Let $(M,\Gamma)$ be a $C^\infty$ $n$ dimensional real manifold with a linear connection $\Gamma$ on it. I know the following:

If $\gamma:[t_0,t_1]\rightarrow M$ is a smooth curve and is a geodesic, then in local coordinates we have $$ \ddot{\gamma}^\mu(t)+\Gamma^\mu_{\alpha\beta}(\gamma(t))\dot{\gamma}^\alpha(t)\dot{\gamma}^\beta(t)=0. $$ By defining $\dot{\gamma}(t)=v(t)$, this is a first-order system of ODEs: $$ \frac{dv^\mu}{dt}=-\Gamma^\mu_{\alpha\beta}v^\alpha v^\beta \\ \frac{d\gamma^\mu}{dt}=v^\mu. $$ Since this is an ODE for the variables $(x^1,...,x^n,v^1,...,v^n)$, this is a differential equation on the tangent bundle of $M$, $TM$, moreover, this is a first-order, homogenous differential equation on $TM$, so it is represented by a vector field, $G\in\Gamma(TTM)$, which I'll call the *geodesic flow*.

I also know that this vector field can be defined invariantly if we take $\gamma_{(p,v)}(t)=\exp_p(tv)$, eg. the maximal geodesic with initial point $\gamma_{(p,v)}(0)=p$ and $\dot{\gamma}_{(p,v)}(0)=v$ and we take $\bar{\gamma}_{p,v}(t)=(\gamma_{(p,v)}(t),\dot{\gamma}_{(p,v)}(t))$ the natural lift of the curve to $TM$, then $$G_{(p,v)}=\left.\frac{d}{dt}\bar{\gamma}_{(p,v)}\right|_{t=0}.$$ In local coordinates $(x,v)$ this obviously has the form $$ G_{(p,v)}=v^\mu\left.\frac{\partial}{\partial x^\mu}\right|_{p}-\Gamma^\mu_{\alpha\beta}(p)v^\alpha v^\beta\left.\frac{\partial}{\partial v^\mu}\right|_{v}. $$

I don't have any textbooks that deal with this any further however, so I have two questions.

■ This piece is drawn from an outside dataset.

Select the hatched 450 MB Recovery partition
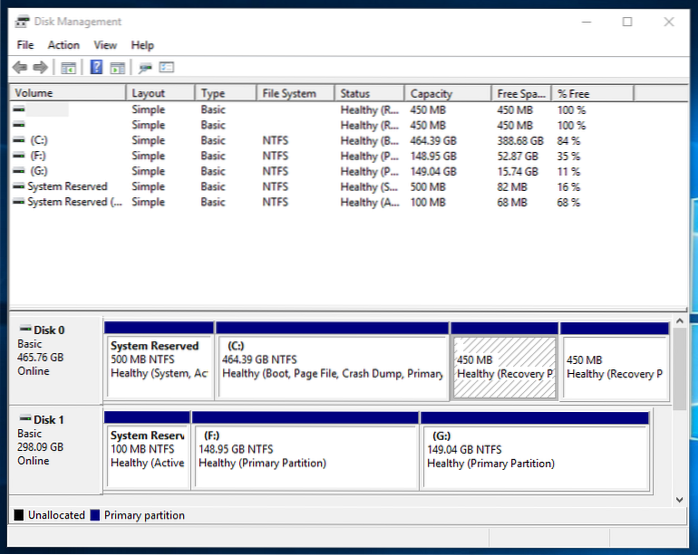Image resolution: width=698 pixels, height=555 pixels. 504,367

**Question 1:** Given a smooth vector field $G\in\Gamma(TTM)$, what is the criteria for $G$ to be the geodesic flow of a linear connection? I can see from the local coordinate formula that the $x^\mu$ components contain only $v^\mu$ and the $v^\mu$ components are a quadratic form of the $v$ coordinates, but I am looking for invariant characterization. It is also clear to me that $G$ must not be vertical anywhere, but I don't think this is enough.

**Question 2:** If we are given $G$, how can I recover the *torsionless* connection? I mean, if I write up the local coordinate form, I can read off the connection coefficients and define the covariant derivative as $\partial_\mu V^\nu+\Gamma^\nu_{\mu\sigma}V^\sigma$ but I am once again looking for invariant characterization. A limit or $t$-derivative or something like that which reproduces the covariant derivative on the base if I know $G$.